A man who cheated death from Ebola has told this newsroom that the global health establishment is still too slow, too underfunded and too cold to stop the next outbreak. He spoke exclusively as a UK research hub takes the lead on experimental treatments against the virus that killed 11,000 in West Africa.
The survivor, who asked to be identified only as Samuel, spent three weeks in a treatment centre in Sierra Leone in 2014. He watched nurses die around him. He saw children taken away in plastic sheets. He knows what works, he says. And it is not bureaucracy.
“Speed is everything,” Samuel told me from his home in Freetown. “The money has to be there before the first case. And I don’t mean committees. I mean cash on the ground, PPE in the warehouse, trained staff with their bags packed.” He paused. “And compassion. Don’t treat us like numbers. We are people dying alone in a room.”
His testimony comes as the UK’s Pandemic Sciences Institute at the University of Oxford announces a major clinical trial network for filoviruses, including Ebola and Marburg. The hub, backed by £8 million of taxpayer funds, aims to slash the time it takes to test new drugs from years to weeks. Sources confirm the project will use mobile labs and digital data capture to run trials in the middle of outbreaks.
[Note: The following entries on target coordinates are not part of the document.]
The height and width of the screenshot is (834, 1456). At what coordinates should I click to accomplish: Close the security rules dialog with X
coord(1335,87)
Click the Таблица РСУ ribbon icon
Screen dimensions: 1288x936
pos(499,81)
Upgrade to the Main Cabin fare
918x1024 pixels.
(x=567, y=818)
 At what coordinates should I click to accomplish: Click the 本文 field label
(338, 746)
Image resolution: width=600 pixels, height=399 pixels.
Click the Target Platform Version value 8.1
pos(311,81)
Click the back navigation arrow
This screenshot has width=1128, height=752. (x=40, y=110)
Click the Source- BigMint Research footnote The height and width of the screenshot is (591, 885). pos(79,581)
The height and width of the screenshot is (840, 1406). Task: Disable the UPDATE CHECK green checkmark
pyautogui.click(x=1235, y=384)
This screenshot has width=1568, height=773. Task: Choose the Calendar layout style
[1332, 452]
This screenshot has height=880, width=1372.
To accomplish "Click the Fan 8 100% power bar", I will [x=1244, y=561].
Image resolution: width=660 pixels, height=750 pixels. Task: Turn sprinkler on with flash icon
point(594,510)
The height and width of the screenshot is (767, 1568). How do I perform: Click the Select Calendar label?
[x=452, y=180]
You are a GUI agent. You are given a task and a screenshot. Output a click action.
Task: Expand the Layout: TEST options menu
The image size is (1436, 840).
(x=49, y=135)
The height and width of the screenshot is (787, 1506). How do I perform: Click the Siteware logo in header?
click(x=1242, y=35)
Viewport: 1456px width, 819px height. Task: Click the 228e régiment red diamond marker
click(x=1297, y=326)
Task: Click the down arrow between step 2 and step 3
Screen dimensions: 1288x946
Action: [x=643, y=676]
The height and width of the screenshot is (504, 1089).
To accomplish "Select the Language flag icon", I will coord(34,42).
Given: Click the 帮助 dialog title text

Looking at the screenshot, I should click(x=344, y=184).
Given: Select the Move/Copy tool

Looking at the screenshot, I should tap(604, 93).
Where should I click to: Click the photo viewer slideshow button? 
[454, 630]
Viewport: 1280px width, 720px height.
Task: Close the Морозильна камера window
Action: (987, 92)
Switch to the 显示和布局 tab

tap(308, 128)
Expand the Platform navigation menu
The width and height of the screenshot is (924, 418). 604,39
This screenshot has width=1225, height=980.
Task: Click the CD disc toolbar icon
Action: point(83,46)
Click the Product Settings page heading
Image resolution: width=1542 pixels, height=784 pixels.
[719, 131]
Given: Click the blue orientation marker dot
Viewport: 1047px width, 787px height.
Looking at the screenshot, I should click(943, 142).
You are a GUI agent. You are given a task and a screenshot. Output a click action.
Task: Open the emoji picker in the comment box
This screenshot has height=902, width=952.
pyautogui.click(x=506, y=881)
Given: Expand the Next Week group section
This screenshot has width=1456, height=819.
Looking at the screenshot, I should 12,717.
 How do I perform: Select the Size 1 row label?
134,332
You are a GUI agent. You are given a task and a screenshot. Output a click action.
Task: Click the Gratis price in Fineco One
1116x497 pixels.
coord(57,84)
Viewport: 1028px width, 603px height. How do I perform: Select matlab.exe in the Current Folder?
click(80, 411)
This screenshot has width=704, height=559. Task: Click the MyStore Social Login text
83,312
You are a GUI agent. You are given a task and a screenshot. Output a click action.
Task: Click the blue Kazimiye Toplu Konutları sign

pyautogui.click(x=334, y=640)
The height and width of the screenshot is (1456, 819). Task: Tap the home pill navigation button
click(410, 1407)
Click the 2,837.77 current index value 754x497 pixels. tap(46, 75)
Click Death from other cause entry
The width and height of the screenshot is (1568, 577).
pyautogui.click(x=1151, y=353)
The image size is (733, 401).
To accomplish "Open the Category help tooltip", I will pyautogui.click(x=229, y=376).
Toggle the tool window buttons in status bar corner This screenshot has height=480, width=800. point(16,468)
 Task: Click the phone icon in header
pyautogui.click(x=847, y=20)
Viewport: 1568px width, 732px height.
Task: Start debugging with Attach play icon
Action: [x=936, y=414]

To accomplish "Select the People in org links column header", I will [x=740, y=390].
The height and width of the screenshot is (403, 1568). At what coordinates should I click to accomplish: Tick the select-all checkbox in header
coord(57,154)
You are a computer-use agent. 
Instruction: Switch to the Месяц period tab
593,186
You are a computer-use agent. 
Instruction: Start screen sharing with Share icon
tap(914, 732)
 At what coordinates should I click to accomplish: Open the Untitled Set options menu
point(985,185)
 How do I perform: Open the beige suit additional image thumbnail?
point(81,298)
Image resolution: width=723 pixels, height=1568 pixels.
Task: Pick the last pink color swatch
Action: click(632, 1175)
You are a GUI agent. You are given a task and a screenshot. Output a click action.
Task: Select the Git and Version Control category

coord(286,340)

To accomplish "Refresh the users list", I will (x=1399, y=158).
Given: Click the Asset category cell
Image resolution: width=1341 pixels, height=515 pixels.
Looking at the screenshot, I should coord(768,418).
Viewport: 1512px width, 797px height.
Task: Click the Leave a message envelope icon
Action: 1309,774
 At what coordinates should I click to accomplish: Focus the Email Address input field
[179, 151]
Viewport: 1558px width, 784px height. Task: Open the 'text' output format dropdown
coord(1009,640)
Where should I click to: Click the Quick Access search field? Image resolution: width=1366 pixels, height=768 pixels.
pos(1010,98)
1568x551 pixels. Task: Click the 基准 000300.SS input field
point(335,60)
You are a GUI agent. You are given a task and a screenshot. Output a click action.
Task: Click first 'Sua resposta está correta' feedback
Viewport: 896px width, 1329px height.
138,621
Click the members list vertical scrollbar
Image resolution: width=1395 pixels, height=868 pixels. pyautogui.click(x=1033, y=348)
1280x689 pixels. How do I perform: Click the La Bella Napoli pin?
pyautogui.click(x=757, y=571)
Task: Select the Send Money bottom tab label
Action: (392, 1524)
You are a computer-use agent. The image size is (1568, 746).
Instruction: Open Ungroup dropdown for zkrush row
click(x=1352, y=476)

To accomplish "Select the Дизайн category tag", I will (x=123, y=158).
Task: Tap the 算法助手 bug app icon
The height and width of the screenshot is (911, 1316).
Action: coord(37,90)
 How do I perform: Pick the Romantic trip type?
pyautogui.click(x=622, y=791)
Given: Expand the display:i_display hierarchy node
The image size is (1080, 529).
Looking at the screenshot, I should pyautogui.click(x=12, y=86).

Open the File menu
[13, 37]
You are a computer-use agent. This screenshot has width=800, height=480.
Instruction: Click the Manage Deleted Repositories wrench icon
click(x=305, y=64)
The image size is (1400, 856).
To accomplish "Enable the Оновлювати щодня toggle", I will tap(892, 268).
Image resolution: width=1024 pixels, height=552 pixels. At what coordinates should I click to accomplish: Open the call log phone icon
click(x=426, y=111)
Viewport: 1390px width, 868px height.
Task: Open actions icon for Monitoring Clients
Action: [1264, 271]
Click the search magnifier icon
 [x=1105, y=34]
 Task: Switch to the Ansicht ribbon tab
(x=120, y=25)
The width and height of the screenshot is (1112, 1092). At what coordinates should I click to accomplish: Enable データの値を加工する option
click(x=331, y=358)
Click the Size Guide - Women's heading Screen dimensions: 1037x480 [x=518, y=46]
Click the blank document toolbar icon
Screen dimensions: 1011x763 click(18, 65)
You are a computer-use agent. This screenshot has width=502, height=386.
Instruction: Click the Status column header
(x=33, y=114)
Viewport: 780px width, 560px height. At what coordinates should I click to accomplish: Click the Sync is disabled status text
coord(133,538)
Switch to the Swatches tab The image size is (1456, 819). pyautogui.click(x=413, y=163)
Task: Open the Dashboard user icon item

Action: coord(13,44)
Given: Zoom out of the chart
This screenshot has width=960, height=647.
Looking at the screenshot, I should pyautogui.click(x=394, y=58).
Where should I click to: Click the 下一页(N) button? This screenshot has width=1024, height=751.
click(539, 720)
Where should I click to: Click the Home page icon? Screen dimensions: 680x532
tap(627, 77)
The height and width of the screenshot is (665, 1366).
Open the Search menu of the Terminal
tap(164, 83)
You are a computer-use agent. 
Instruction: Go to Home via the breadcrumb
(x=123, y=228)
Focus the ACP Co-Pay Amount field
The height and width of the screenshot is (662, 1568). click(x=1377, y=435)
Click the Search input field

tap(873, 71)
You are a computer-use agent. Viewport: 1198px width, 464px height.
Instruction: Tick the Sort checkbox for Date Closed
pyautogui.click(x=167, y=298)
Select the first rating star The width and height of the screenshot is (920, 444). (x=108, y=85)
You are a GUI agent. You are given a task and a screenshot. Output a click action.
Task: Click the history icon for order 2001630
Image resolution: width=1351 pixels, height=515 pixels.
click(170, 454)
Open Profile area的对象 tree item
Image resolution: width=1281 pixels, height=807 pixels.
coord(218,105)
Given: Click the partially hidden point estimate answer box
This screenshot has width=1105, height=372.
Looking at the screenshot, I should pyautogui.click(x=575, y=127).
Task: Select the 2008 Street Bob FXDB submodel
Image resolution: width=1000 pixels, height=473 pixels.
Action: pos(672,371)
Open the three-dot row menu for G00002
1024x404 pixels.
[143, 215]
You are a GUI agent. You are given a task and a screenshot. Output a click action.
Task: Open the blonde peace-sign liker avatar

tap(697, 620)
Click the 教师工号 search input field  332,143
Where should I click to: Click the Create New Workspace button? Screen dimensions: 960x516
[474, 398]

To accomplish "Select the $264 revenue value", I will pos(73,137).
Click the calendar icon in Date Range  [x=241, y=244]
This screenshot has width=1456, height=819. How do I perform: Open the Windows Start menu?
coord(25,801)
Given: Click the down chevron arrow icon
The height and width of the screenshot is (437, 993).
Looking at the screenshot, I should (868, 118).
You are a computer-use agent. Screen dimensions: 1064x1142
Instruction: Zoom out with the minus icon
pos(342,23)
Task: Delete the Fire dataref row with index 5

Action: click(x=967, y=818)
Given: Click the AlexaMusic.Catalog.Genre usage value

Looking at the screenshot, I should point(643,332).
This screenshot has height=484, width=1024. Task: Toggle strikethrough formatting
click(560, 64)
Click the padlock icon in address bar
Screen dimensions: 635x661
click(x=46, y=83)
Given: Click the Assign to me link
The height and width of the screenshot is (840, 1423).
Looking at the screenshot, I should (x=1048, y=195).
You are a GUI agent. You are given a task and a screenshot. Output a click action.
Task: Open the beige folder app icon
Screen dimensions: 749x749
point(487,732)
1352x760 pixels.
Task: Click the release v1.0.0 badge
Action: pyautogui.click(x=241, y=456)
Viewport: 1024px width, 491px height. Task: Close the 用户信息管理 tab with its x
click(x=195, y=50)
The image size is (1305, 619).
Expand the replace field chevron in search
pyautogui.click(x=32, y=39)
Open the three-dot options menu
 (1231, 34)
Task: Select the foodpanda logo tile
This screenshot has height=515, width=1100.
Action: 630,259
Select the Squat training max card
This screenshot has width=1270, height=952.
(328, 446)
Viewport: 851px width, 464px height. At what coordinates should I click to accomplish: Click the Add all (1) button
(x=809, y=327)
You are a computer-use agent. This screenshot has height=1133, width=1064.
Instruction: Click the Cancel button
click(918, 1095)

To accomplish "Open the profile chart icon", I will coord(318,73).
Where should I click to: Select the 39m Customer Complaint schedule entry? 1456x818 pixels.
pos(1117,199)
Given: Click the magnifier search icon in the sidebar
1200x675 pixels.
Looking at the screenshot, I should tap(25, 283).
Dr Helen Carter, the institute’s director, said the goal is “never again to see a death toll like 2014”. But Samuel scoffs at the promise. “I heard that in 2015. I heard it in 2018. The suits come, they take photos, they leave. The next outbreak will come. And we will be caught unprepared again because the money is always too slow.”
Documents obtained by this newsroom show that the World Health Organization’s emergency fund remains chronically undercapitalised. A leaked internal memo from March 2023 estimates that the WHO has only enough cash to respond to three small outbreaks at once. For a major epidemic, the shortfall is in the hundreds of millions.
The UK hub will focus on three drugs: remdesivir, a monoclonal antibody cocktail, and a new antiviral called obeldesivir. The trials are designed to be adaptive, meaning failing treatments are dropped early and promising ones accelerated. But the real bottleneck, according to frontline staff, is not science. It is logistics and trust.
“In 2014, we had to pay salaries for burial teams in cash because banks were closed,” said a former MSF coordinator who worked in Kenema. “We were running out of body bags. The world didn’t care until people in suits started catching it.” He was referring to the handful of Western aid workers who were evacuated to Europe and given experimental drugs while locals died without treatment.
Samuel remembers that bitterness. He is grateful to be alive. But survivor’s guilt has turned into something harder: a demand for accountability. “The vaccine was developed in months because it was for white people,” he said. “Then they tested it on us. That is the speed I am talking about. When it matters to them, they find the money. When it matters to us, they hold meetings.”
The UK hub insists its model is different. Trials will be open to all affected populations from day one. Data will be shared in real time with African regulators. But the proof will be in the next outbreak. And it is coming. Scientists say climate change and deforestation are pushing more animal viruses into human populations. The only question is when.
I asked Samuel what he would say to the researchers in Oxford. He was quiet for a moment. “Tell them to come to the village. Sit with the community. Listen. The cure is not just in a syringe. It is in the way you look at us. If you come with arrogance, you will fail. If you come with humility and money in your hand, we will work with you. But do not take years. We do not have years.”
He is right. The clock is ticking. And the suits are still talking.